De eerlijke vinder (novelle)

Uit Wikipedia, de vrije encyclopedie
De eerlijke vinder
Auteur(s) Lize Spit
Kaftontwerper Verve Agency
Land Nederland
Taal Nederlands
Reeks/serie boekenweekgeschenk
Genre novelle
Uitgever Stichting CPNB
Ter gelegenheid van de Boekenweek 2023
Uitgegeven 2023
Medium Print
Pagina's 91
Oorspronkelijke oplage 580.000[1]
ISBN 978 90 5965 732 8
Portaal  Portaalicoon   Literatuur

De eerlijke vinder is een novelle van de Belgische schrijver Lize Spit, in 2023 gratis verspreid als Boekenweekgeschenk. De vertelsituatie vanuit het perspectief van een kind is geïnspireerd door de novelle Werther Nieland van Gerard Reve. De tienjarige scholier Jimmy Sluis uit het dorp Bovenmeer, een fanatiek flippo-verzamelaar, is bevriend met de iets oudere Tristan Ibrahimi, die met zijn familie voor de oorlog is gevlucht uit Kosovo. Als de familie te horen krijgt dat ze niet in België mogen blijven, wordt een heldendaad in scène gezet met als oogmerk als beloning toch te mogen blijven. Het verhaal is gedeeltelijk gebaseerd op de geschiedenis van een in 1998 in Viersel opgevangen gezin uit Kosovo.

Samenvatting[bewerken | brontekst bewerken]

Leeswaarschuwing: Onderstaande tekst bevat details over de inhoud of de afloop van het verhaal.

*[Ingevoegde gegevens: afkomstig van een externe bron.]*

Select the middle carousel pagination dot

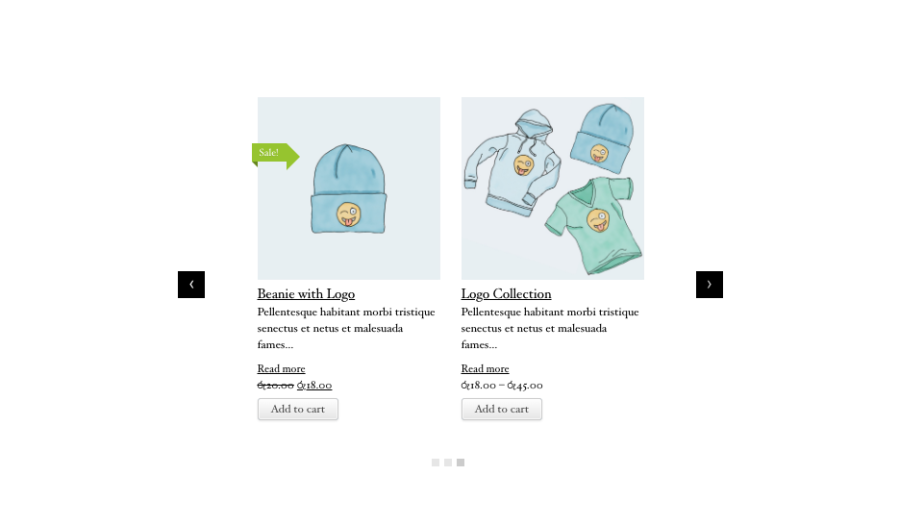click(448, 462)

De tienjarige flippoverzamelaar Jimmy Sluis, zoon van een verdwenen louche verzekeringsman, woont in de enige moderne woning van het dorp, een huis dat eruitziet als een schip. Om aan het geld te komen voor de zakken chips waarin de plastic schijfjes zitten, zoekt hij in de vakjes waarin vergeten munten kunnen zitten, zoals lockers, sigarettenautomaten en gokmachines, die hij langsgaat op zijn BMX, een fiets met veertien versnellingen. In een geldautomaat treft hij vijfduizend frank aan, maar de eigenares dient zich aan voordat hij zich ermee uit de voeten kan maken. Als Eerlijke Vinder geeft hij het geld terug, maar krijgt geen beloning omdat hij aanvankelijk ontkende het geld te hebben gevonden. 'Haast was nooit goed, het was na oneerlijkheid de grootste valkuil voor een verzamelaar.'

Sinds een jaar heeft hij een nieuwe klasgenoot, over wie hij zich ontfermt. Het is de elfjarige, uit Kosovo afkomstige Tristan Ibrahimi, die hardhorend is en zeven broers en zusters heeft. Tristan is dun en sprietig, een kop groter dan de kleine Jimmy, met lang haar in een staartje. Jimmy presteert bovengemiddeld op school. Na twee maanden is Tristan de taal voldoende meester om de klas uit te leggen via welke route hij uit Kosovo naar België is gelopen.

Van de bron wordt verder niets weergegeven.